Meanwhile, in the healthcare field, a startup named Umbra Health, has developed a platform that allows authorized healthcare practitioners—doctors, dentists, therapists, nutritionists, and others—to access electronic healthcare records and view only the specific information they require to do their job. The framework connects and merges disparate medical data automatically while protecting the identity of patients. It provides a high level of security. Ophir Frieder, professor of computer science and information processing at Georgetown University and chief scientific officer for the company, believes that blockchain could eliminate numerous medical errors while ratcheting up privacy for patients. “It can serve as a lingua franca for healthcare data,” he said.
A new chain
A starting point for any blockchain initiative is to understand that the technology is only beginning to take shape and there are challenges associated with launching an initiative. For one thing, few standards exist, PwC’s Smith said: “Almost every vendor has a different approach…and many of the products and systems available are not compatible with each other.” This makes it more difficult—if not impossible—to connect blockchain products across organizations, which reduces both the scalability and flexibility of an initiative. Even within a company, different constituencies might have different objectives and requirements that can lead to different blockchain solutions.
PwC’s Smith said that it’s important to develop a fundamental strategy and identify value points for blockchain. This means not only understanding where blockchain can improve processes, but where it can reduce costs, trim risk, or deliver a return on investment. But use cases may or may not lead to desired results. At present, organizations can approach blockchain in one of two ways: permissioned and permissionless. The former, as the name implies, requires all participants to gain authorization to use the blockchain, while the latter makes it available to all who come into contact with it. Smith recommends organizations start with permissioned blockchains, gain experience, then expand the initiative.
Education and training are critical components as well. Business leaders and others must understand how, when, and where blockchains can provide benefits and value—and how to put them to use for maximum results, including security. Legal, audit, risk, and compliance (LARC) are particularly important areas, and they require key executives to participate in the planning and deployment process from the start. PwC’s Smith also noted that it’s crucial to identify partners or create a consortium within a business or industry to streamline adoption and boost the odds of the project achieving success.
Blocking out a future
While there’s no killer app, and blockchain remains somewhat untested—and perhaps mistrusted—it would be unwise to dismiss the technology as pure hype. Over the next few years and beyond, blockchain will redefine the way many business processes, workflows, and even entire supply chains function. It will also reshape business partnerships and change the way organizations address regulations, compliance, and cybersecurity. The upshot, according to PwC’s Smith? “Blockchain is something business leaders should be thinking about now, and it is something that organizations should focus on and begin architecting today.”

· · · · ·

Assignment
Please list the four areas named by the abbreviation LARC in the blockchain text above.

· · · · ·

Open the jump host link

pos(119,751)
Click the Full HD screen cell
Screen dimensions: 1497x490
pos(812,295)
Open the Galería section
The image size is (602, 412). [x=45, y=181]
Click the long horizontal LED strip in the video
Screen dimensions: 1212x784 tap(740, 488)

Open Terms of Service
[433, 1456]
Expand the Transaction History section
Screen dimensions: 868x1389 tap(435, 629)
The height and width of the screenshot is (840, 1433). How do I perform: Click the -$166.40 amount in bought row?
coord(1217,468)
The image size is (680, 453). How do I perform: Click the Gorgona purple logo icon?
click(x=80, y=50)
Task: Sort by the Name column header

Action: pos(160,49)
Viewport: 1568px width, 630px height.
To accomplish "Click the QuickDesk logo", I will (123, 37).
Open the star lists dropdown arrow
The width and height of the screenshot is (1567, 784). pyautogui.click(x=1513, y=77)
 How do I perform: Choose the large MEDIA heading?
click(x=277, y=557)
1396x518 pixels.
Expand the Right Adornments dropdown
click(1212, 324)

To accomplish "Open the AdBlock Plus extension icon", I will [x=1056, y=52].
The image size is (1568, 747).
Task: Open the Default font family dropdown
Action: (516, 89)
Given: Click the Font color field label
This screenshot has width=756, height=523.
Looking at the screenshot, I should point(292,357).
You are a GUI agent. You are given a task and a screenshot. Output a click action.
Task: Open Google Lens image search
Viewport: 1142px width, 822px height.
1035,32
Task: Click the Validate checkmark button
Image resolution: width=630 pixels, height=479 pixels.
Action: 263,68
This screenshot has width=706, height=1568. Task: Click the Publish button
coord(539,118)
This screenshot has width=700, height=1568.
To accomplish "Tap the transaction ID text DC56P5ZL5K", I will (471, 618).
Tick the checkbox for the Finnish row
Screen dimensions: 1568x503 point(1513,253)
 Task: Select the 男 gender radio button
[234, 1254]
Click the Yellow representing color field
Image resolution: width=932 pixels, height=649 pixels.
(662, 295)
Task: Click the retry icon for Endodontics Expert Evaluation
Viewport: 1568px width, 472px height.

· · · · ·

Output of the exercise
Legal, audit, risk, and compliance